#### AVAILABLE RECORDS
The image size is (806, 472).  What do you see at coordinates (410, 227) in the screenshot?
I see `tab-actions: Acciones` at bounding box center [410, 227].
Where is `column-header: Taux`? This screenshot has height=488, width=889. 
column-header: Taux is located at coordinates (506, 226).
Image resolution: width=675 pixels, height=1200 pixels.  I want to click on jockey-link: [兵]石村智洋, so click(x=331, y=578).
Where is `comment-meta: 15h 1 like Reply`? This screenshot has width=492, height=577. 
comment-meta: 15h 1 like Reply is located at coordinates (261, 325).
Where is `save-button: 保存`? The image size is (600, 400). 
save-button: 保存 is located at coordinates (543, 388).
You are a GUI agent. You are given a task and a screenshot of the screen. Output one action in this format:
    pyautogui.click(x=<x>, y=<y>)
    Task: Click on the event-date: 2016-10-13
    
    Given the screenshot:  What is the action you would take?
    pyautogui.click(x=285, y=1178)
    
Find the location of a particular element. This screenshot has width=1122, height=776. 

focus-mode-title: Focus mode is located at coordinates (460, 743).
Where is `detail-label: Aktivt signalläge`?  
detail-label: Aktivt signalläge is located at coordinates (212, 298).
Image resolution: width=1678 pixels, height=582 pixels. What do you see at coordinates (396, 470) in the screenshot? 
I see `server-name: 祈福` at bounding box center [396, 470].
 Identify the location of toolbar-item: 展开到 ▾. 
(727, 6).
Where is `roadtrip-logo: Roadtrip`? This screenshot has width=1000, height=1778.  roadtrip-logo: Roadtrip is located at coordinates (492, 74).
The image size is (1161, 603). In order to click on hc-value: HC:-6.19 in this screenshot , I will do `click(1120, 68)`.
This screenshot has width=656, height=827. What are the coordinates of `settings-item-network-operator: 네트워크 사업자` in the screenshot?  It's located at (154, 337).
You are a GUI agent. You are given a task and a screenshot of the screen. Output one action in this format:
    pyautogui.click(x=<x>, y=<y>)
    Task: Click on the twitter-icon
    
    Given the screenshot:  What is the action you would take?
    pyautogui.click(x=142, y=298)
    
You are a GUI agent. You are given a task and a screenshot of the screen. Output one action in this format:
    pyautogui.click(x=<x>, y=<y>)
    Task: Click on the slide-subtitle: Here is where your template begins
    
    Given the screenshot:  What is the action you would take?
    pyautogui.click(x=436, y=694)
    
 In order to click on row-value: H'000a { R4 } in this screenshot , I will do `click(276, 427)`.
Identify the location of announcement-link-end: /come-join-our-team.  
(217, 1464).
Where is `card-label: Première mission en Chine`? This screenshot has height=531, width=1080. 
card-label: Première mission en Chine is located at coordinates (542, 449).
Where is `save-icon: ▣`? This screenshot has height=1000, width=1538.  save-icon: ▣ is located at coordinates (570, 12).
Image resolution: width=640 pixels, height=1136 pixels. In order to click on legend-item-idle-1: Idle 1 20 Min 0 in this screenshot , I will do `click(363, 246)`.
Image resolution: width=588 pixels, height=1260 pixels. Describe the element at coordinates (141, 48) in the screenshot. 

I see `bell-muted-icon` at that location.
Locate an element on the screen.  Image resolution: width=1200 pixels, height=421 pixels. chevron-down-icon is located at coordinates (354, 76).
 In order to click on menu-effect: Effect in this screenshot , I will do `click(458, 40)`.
########
▶ WHAT TO PRODUCE: Print all of the lines above again, word for word, with nothing changed.

▶ SOLVED EXERCISE:
The image size is (806, 472).  What do you see at coordinates (410, 227) in the screenshot?
I see `tab-actions: Acciones` at bounding box center [410, 227].
Where is `column-header: Taux`? This screenshot has height=488, width=889. 
column-header: Taux is located at coordinates (506, 226).
Image resolution: width=675 pixels, height=1200 pixels.  I want to click on jockey-link: [兵]石村智洋, so click(x=331, y=578).
Where is `comment-meta: 15h 1 like Reply`? This screenshot has width=492, height=577. 
comment-meta: 15h 1 like Reply is located at coordinates (261, 325).
Where is `save-button: 保存`? The image size is (600, 400). 
save-button: 保存 is located at coordinates (543, 388).
You are a GUI agent. You are given a task and a screenshot of the screen. Output one action in this format:
    pyautogui.click(x=<x>, y=<y>)
    Task: Click on the event-date: 2016-10-13
    
    Given the screenshot:  What is the action you would take?
    pyautogui.click(x=285, y=1178)
    
Find the location of a particular element. This screenshot has width=1122, height=776. 

focus-mode-title: Focus mode is located at coordinates (460, 743).
Where is `detail-label: Aktivt signalläge`?  
detail-label: Aktivt signalläge is located at coordinates (212, 298).
Image resolution: width=1678 pixels, height=582 pixels. What do you see at coordinates (396, 470) in the screenshot? 
I see `server-name: 祈福` at bounding box center [396, 470].
 Identify the location of toolbar-item: 展开到 ▾. 
(727, 6).
Where is `roadtrip-logo: Roadtrip`? This screenshot has width=1000, height=1778.  roadtrip-logo: Roadtrip is located at coordinates (492, 74).
The image size is (1161, 603). In order to click on hc-value: HC:-6.19 in this screenshot , I will do `click(1120, 68)`.
This screenshot has width=656, height=827. What are the coordinates of `settings-item-network-operator: 네트워크 사업자` in the screenshot?  It's located at (154, 337).
You are a GUI agent. You are given a task and a screenshot of the screen. Output one action in this format:
    pyautogui.click(x=<x>, y=<y>)
    Task: Click on the twitter-icon
    
    Given the screenshot:  What is the action you would take?
    pyautogui.click(x=142, y=298)
    
You are a GUI agent. You are given a task and a screenshot of the screen. Output one action in this format:
    pyautogui.click(x=<x>, y=<y>)
    Task: Click on the slide-subtitle: Here is where your template begins
    
    Given the screenshot:  What is the action you would take?
    pyautogui.click(x=436, y=694)
    
 In order to click on row-value: H'000a { R4 } in this screenshot , I will do `click(276, 427)`.
Identify the location of announcement-link-end: /come-join-our-team.  
(217, 1464).
Where is `card-label: Première mission en Chine`? This screenshot has height=531, width=1080. 
card-label: Première mission en Chine is located at coordinates (542, 449).
Where is `save-icon: ▣`? This screenshot has height=1000, width=1538.  save-icon: ▣ is located at coordinates (570, 12).
Image resolution: width=640 pixels, height=1136 pixels. In order to click on legend-item-idle-1: Idle 1 20 Min 0 in this screenshot , I will do `click(363, 246)`.
Image resolution: width=588 pixels, height=1260 pixels. Describe the element at coordinates (141, 48) in the screenshot. 

I see `bell-muted-icon` at that location.
Locate an element on the screen.  Image resolution: width=1200 pixels, height=421 pixels. chevron-down-icon is located at coordinates (354, 76).
 In order to click on menu-effect: Effect in this screenshot , I will do `click(458, 40)`.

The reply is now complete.